**READING PASSAGE:**

--- START ---

Multiple trait GWAS?


After reading other discussions, I have found out that the regression functionality is suitable for any general regression regardless of the actual outcome/exposure (not only genetic variants).

My current analysis plan is to run a linear regression with the same set of exposure and covariates but with (many many) different outcomes. I’m actually trying to run a regression with all common variants as outcomes.

I tried to supply ‘mt.GT.n_alt_alleles()’ in the y variable but it didn’t work. After looking at the documentation, it seems that the regression function currently gets only 1d arrays as an input (Hail | Statistics).

Is there a solution? I think people who wants to run a PheWAS also require having multiple outcomes option when running a regression.

--- END ---

**DATASET:**
--- START ---

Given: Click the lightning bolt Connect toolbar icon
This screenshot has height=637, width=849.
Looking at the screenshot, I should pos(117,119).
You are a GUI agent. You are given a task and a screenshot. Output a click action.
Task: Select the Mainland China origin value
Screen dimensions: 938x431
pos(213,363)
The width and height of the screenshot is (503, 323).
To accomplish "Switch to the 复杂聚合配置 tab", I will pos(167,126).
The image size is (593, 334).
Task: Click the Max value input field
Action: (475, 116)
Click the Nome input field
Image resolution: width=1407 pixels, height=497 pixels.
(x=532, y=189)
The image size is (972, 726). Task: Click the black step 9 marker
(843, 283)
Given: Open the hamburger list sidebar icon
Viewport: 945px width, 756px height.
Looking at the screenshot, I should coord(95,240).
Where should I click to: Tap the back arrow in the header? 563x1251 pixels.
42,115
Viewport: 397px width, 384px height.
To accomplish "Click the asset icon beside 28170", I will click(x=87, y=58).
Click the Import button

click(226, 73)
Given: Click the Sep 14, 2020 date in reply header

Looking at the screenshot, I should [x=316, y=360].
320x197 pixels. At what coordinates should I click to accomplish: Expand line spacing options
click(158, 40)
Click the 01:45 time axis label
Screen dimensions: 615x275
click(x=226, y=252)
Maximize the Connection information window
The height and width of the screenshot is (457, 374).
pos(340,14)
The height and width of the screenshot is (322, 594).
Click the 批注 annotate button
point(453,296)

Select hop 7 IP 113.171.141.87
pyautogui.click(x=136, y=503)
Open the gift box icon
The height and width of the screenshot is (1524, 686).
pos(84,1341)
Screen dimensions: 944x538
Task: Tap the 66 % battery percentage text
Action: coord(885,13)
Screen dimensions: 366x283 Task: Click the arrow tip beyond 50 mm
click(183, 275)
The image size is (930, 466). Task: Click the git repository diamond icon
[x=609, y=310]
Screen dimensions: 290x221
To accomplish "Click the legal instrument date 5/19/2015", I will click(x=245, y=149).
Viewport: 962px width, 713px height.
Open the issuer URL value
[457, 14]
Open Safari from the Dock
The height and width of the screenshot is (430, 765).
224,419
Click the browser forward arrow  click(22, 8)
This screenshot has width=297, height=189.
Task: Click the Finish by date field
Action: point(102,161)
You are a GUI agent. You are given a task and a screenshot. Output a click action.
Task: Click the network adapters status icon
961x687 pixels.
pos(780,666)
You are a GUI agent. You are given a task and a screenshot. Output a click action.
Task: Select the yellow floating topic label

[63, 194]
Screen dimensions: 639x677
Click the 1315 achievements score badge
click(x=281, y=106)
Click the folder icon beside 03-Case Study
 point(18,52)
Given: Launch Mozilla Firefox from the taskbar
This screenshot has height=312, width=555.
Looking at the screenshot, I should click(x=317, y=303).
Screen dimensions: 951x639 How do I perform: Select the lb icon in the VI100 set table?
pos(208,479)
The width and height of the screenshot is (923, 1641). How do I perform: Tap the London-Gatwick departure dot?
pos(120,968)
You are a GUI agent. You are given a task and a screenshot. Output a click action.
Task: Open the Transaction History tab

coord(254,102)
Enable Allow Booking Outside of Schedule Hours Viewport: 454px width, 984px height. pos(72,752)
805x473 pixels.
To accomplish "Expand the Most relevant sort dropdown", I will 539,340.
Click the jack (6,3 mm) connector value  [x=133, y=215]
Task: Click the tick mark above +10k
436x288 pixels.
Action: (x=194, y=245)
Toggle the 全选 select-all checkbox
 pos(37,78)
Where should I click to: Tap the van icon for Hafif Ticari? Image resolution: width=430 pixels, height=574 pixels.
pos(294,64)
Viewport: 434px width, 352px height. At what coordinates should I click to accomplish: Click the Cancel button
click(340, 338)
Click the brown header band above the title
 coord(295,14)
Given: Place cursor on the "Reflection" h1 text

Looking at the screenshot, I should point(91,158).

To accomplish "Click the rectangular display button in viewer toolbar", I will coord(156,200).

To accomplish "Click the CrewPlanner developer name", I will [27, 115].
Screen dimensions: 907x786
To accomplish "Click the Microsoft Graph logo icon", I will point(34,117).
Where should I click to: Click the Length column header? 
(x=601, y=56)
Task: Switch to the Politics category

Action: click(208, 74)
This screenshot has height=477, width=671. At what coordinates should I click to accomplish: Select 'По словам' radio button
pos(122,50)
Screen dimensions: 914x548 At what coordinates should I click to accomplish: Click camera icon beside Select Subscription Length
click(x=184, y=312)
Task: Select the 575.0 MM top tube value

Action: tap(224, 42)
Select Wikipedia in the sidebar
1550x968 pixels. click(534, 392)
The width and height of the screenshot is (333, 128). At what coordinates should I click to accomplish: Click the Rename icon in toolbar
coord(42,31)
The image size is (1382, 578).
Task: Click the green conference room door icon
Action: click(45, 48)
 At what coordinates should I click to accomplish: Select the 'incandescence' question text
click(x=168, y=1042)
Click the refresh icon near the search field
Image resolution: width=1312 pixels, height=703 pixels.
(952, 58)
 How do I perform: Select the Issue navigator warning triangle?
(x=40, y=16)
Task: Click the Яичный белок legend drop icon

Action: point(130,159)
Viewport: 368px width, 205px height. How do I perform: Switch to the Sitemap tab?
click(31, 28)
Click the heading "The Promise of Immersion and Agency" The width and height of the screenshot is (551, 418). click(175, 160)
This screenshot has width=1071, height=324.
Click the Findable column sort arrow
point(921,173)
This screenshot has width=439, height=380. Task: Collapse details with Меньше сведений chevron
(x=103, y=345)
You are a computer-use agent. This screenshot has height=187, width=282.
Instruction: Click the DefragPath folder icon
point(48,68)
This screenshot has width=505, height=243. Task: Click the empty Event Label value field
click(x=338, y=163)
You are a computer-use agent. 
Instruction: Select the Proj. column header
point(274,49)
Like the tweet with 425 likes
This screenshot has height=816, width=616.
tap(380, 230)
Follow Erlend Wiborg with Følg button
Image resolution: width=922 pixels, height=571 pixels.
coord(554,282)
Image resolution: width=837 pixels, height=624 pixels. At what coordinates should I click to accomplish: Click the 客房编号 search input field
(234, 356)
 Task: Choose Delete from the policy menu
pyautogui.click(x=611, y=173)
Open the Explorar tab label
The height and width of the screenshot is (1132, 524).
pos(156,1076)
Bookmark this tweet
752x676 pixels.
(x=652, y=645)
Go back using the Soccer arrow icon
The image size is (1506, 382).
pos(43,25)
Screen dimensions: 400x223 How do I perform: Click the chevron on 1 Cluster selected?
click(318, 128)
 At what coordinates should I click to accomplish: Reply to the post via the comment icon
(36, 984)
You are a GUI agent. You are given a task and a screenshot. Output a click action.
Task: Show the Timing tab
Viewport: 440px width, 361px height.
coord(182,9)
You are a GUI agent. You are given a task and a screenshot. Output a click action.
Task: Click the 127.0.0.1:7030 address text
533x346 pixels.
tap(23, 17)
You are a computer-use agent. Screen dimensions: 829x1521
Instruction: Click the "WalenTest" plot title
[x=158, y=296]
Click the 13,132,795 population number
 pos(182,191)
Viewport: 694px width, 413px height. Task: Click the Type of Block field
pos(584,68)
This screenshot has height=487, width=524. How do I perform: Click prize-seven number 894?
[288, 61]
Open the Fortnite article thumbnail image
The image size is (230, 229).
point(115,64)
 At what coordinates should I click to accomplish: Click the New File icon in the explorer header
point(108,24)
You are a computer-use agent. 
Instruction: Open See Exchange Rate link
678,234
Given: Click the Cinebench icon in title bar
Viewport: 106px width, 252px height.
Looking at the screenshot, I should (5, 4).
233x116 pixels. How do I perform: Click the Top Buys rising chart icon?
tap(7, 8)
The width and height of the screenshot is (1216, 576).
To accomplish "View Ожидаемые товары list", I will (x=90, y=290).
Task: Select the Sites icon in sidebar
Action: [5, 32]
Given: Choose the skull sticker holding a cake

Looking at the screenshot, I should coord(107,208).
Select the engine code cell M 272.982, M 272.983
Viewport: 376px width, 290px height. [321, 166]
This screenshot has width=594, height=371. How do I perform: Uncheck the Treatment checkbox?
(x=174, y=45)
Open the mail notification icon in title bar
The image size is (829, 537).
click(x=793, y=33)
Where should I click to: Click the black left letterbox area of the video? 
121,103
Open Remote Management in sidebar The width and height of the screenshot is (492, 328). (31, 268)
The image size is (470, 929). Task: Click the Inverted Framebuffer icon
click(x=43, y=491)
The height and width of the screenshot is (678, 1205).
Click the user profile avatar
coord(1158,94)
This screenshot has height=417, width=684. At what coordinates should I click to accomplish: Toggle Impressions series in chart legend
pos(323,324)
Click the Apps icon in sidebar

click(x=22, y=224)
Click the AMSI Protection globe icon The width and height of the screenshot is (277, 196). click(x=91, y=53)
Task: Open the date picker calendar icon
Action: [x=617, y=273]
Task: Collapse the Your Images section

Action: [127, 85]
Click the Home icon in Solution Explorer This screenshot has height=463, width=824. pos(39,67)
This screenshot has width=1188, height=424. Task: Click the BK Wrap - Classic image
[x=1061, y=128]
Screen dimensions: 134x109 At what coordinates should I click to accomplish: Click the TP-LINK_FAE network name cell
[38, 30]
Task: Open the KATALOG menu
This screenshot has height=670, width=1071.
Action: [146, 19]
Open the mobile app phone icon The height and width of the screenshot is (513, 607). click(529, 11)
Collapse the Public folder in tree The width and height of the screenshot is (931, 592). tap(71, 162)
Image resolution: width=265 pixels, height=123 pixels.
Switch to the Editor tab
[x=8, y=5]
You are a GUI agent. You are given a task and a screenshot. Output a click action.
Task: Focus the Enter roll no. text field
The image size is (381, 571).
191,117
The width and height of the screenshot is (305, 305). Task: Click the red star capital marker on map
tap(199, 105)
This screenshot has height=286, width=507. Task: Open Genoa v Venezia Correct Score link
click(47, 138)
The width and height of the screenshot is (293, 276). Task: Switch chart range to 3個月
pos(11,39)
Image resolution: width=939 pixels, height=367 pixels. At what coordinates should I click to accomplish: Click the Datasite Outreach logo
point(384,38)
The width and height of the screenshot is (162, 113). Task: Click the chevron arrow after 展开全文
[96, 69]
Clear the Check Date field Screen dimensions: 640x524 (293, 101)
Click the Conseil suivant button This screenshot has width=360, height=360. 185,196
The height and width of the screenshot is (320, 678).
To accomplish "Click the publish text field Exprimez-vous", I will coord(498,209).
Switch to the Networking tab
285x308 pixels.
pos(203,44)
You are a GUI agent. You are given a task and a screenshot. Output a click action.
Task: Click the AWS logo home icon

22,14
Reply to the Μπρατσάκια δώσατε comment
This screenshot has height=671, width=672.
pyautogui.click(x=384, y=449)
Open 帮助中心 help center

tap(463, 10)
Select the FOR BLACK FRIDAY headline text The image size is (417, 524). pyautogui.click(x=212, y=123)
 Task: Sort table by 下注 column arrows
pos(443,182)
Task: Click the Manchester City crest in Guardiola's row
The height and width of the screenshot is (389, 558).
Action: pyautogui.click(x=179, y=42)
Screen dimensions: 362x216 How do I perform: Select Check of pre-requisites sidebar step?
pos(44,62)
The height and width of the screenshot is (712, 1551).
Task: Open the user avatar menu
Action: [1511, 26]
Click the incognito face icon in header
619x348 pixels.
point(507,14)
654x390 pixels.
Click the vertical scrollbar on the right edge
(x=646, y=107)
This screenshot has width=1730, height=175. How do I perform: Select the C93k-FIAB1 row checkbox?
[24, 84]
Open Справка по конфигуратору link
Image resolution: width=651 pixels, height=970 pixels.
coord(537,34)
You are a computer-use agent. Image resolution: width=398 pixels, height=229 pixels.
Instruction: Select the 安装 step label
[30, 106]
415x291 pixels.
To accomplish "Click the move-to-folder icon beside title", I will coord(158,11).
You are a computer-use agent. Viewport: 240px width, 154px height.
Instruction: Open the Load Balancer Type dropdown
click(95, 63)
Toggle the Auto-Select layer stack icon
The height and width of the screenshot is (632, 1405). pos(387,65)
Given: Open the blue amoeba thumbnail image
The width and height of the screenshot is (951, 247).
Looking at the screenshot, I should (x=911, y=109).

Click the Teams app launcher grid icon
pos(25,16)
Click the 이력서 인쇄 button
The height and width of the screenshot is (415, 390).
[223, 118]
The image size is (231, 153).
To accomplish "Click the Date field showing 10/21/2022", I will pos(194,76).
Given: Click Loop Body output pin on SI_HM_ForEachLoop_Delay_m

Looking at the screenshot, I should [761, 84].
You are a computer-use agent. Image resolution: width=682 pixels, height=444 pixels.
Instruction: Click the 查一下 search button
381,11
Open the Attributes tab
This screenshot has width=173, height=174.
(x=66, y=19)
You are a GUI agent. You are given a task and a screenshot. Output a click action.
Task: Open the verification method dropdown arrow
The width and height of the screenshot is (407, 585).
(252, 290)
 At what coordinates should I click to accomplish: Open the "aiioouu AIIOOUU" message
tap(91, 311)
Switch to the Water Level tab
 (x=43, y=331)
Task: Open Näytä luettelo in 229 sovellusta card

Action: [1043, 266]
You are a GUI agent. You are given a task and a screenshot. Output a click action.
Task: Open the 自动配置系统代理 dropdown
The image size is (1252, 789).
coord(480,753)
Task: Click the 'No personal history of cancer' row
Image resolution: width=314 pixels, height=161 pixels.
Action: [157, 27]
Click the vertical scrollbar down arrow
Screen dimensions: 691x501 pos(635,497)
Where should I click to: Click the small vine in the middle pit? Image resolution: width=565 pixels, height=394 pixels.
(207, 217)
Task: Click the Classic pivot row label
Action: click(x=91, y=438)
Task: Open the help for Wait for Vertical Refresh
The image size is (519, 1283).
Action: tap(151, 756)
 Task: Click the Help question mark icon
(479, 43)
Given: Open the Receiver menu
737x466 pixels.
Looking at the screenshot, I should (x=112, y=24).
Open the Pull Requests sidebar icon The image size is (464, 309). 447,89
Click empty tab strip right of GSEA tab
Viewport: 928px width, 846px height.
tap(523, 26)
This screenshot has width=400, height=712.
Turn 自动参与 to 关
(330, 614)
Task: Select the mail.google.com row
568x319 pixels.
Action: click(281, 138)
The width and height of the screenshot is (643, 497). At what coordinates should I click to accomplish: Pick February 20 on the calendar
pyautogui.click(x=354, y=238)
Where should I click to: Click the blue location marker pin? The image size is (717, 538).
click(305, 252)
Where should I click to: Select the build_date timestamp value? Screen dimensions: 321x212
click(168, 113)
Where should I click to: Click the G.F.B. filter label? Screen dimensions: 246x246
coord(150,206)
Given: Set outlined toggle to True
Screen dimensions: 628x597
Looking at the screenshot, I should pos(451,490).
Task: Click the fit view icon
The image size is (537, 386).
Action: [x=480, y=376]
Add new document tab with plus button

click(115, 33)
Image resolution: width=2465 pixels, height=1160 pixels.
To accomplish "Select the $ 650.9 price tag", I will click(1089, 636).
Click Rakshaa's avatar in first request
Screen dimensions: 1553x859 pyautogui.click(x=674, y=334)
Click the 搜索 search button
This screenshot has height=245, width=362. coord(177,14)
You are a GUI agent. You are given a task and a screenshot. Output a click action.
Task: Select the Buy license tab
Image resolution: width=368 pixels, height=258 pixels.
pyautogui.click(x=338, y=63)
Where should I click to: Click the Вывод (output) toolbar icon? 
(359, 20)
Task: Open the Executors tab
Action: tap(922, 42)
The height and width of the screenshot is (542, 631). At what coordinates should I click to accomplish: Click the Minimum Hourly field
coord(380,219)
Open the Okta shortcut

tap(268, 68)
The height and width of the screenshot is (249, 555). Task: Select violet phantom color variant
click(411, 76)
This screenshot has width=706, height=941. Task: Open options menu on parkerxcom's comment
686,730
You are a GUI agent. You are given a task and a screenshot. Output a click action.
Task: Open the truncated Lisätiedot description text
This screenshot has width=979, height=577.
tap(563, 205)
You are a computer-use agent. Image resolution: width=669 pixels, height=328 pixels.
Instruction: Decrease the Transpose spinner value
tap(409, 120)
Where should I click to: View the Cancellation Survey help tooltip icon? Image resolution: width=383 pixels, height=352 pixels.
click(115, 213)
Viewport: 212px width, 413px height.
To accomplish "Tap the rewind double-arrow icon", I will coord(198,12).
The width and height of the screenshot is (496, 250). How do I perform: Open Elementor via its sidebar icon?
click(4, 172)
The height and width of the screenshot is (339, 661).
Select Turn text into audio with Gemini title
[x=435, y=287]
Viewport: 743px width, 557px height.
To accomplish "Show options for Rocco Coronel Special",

--- END ---

**EXERCISE SET:**
A. According to the forum post on multiple-trait GWAS, what kind of input does the regression function currently take for the y variable?
B. Rewrite the paragraph in the multiple-trait GWAS post that begins "My current analysis plan" as a shorter version that keeps its main facts.
C. Carry on the forum post about multiple-trait GWAS, starting after its final sentence.

**OUTPUTS FOR THE TASKS:**
A. It currently takes only 1d arrays as input.

B. The plan is to run a linear regression with one fixed set of exposure and covariates across very many outcomes, using all common variants as the outcomes.

C.
The linear_regression_rows and logistic_regression_rows methods support lists of outcome variables for y. However, using mt.GT.n_alt_alleles as an outcome variable doesn’t work because we restrict outcome variables to fields of a matrix table indexed by column, not entry (“sample” fields, not “genotype” fields) in order to apply some algorithmic tricks to improve performance. However, you might be interested in the general purpose linreg aggregator which doesn’t have the restrictions of linear_regression_rows (or its performance, be warned). Using this might look like:

mt = mt.annotate_rows(linreg_results = hl.agg.linreg(y=mt.GT.n_alt_alleles(), x=[...x and covs and intercept...]))